Abstract

When optimizing large-scale problems an evolutionary algorithm typically requires a substantial number of fitness evaluations to discover a good approximation to the global optimum. This is an issue when the problem is also computationally expensive. Surrogate-assisted evolutionary algorithms have shown better performance on high-dimensional problems which are no larger than 200 dimensions. However, it is very difficult to train sufficiently accurate surrogate models for a large-scale optimization problem due to the lack of training data. In this paper, a random feature selection technique is utilized to select decision variables from the original large-scale optimization problem to form a number of sub-problems, whose dimension may differ to each other, at each generation. The population employed to optimize the original large-scale optimization problem is updated by sequentially optimizing each sub-problem assisted by a surrogate constructed for this sub-problem.
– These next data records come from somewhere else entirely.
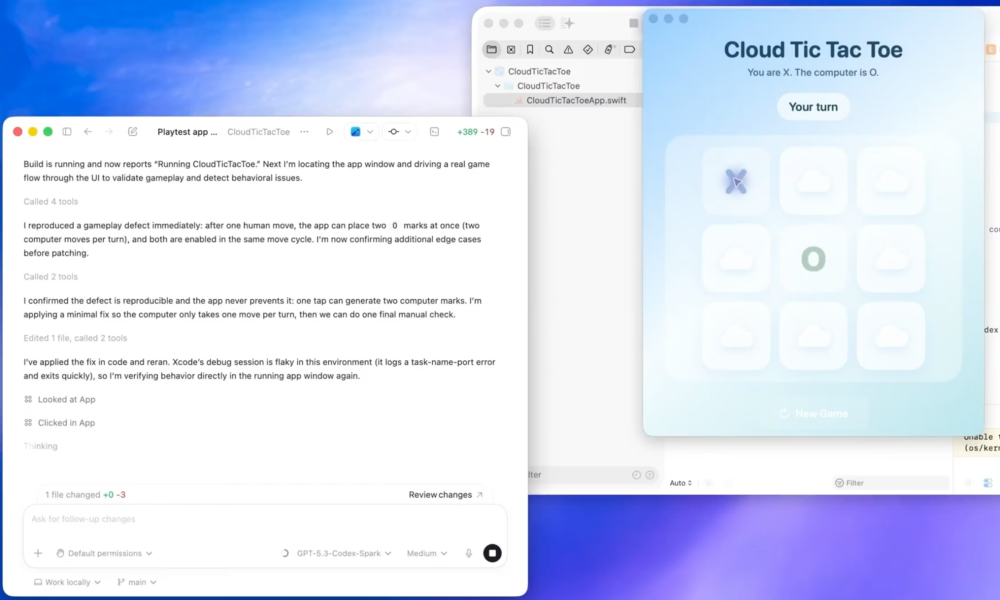Screen dimensions: 1000x600
Task: Click the plus attach icon in composer
Action: 38,553
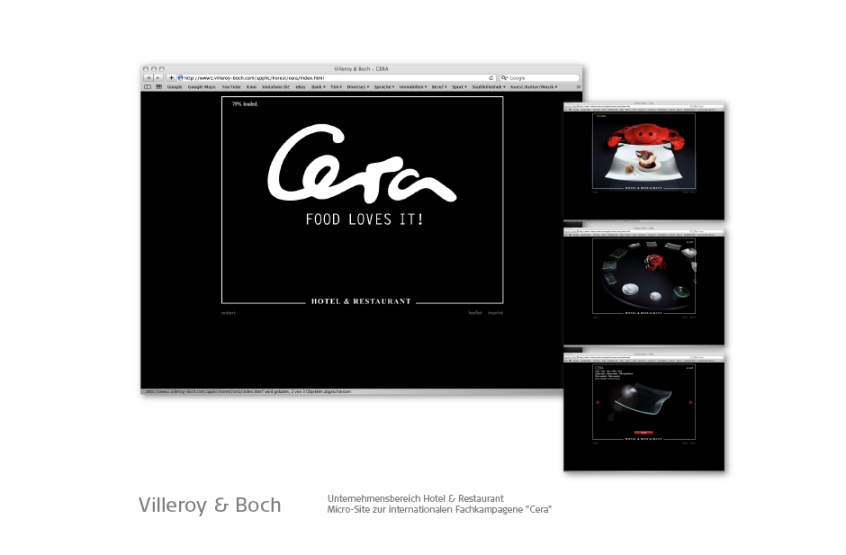Click the URL address field
This screenshot has width=846, height=555.
[330, 77]
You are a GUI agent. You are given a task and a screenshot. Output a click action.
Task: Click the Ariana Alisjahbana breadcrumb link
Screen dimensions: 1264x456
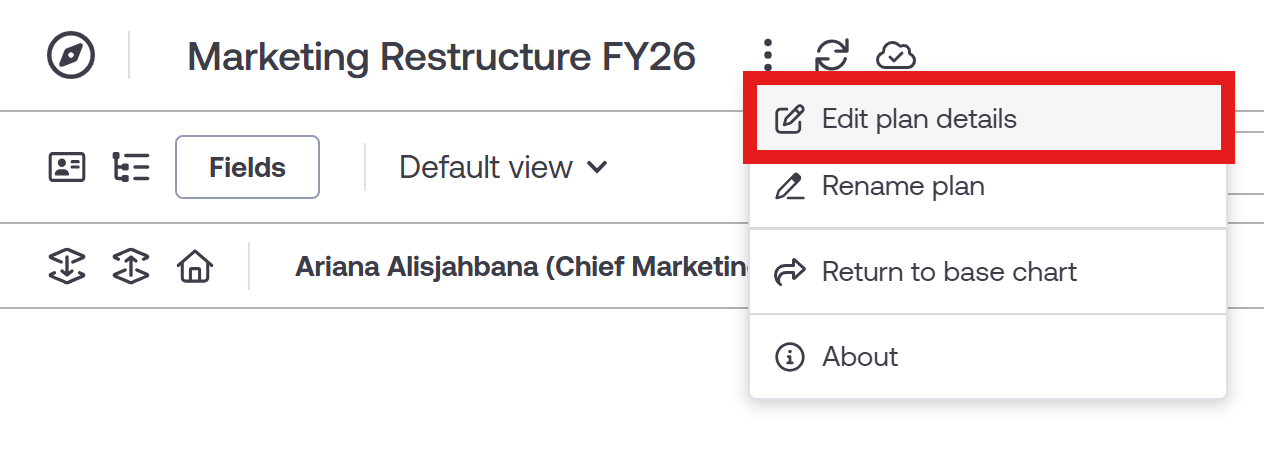pos(522,267)
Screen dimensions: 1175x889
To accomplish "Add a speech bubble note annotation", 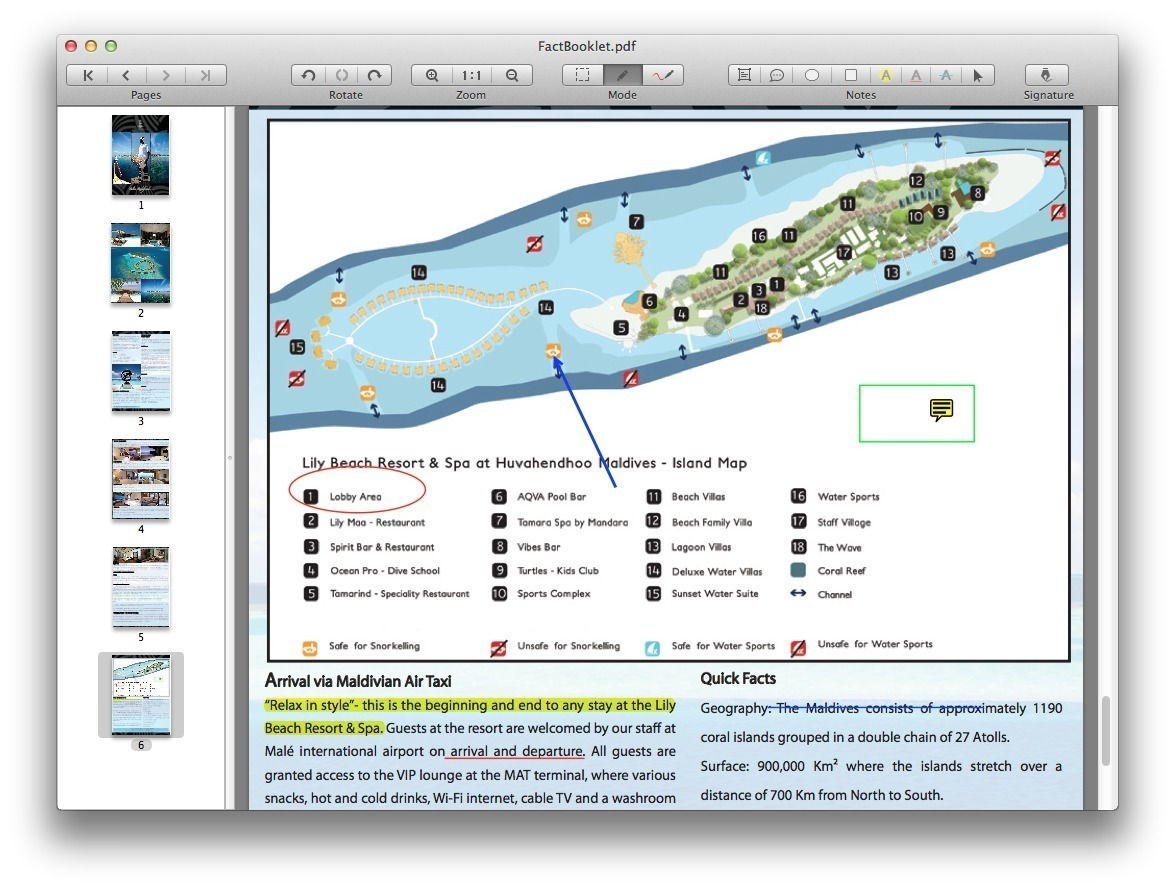I will click(777, 74).
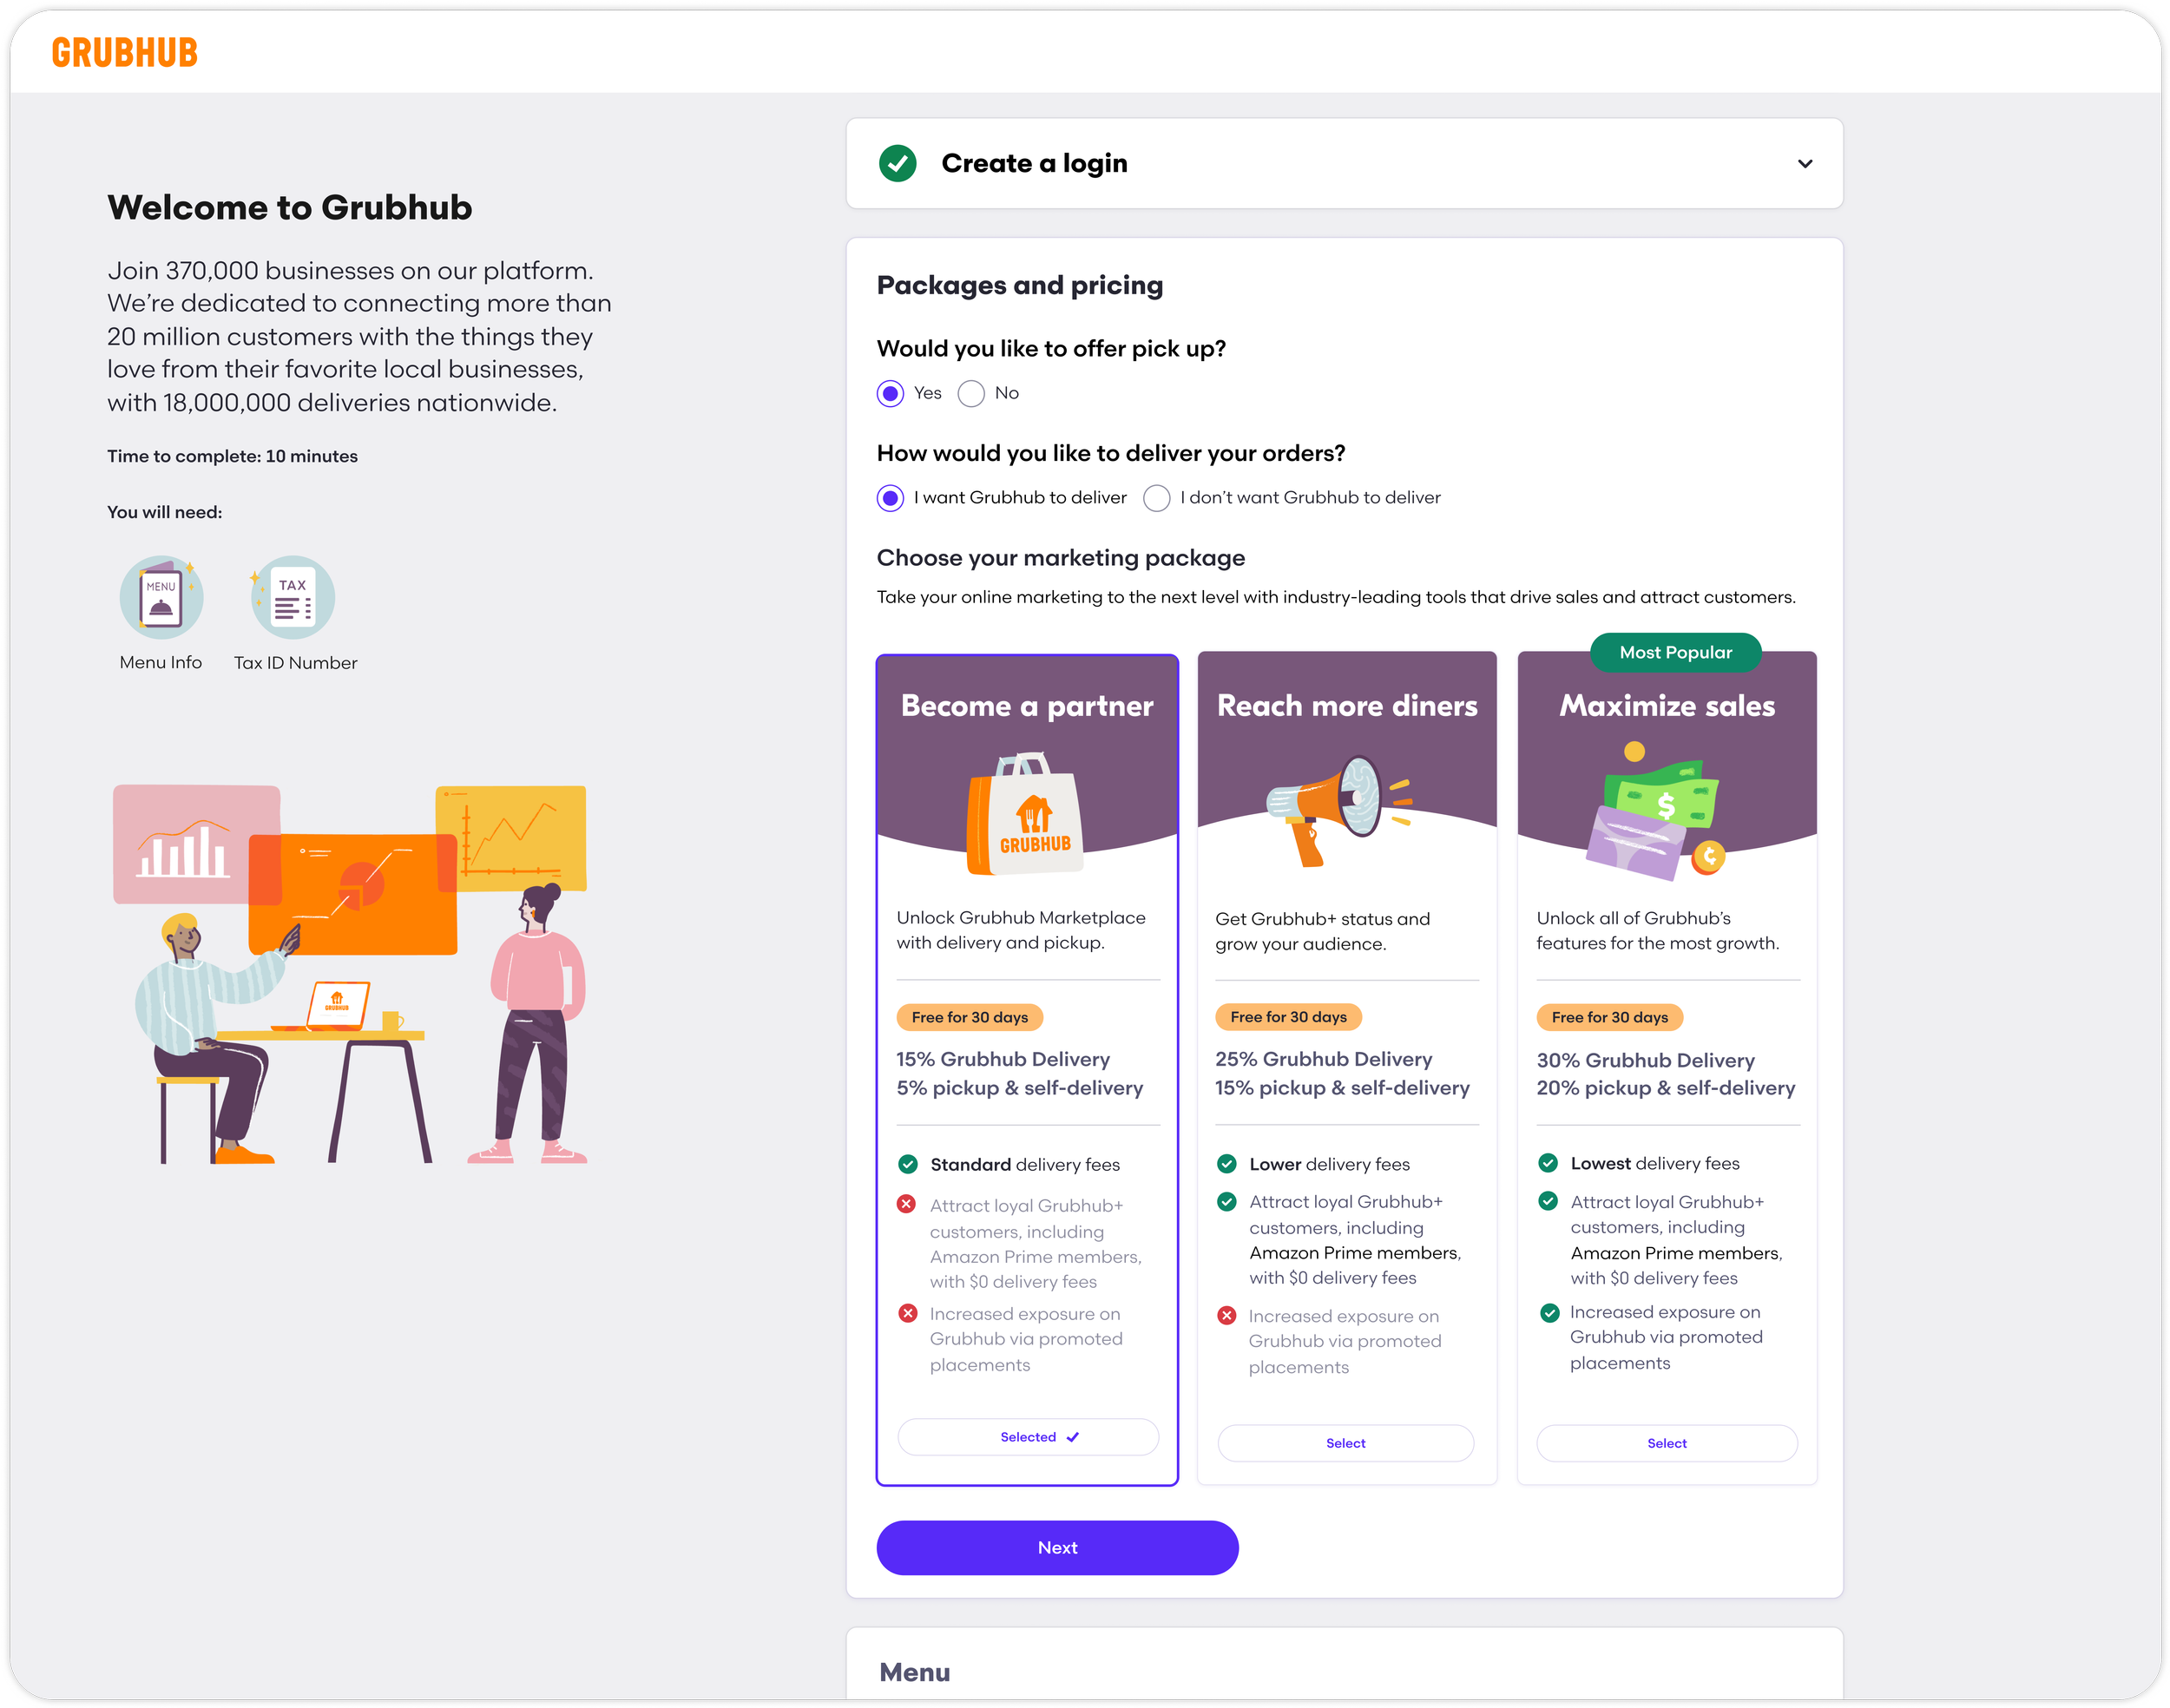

A new candidate solution of the original problem is generated by replacing the decision variables of the best solution found so far with those of the sub-problem that has achieved the best approximated fitness among all sub-problems. This new solution is then evaluated using the original expensive problem and used to update the best solution. In order to evaluate the performance of the proposed method, we conduct the experiments on 15 CEC’2013 benchmark problems and compare to some state-of-the-art algorithms. The experimental results show that the proposed method is more effective than the state-of-the-art algorithms, especially on problems that are partially separable or non-separable.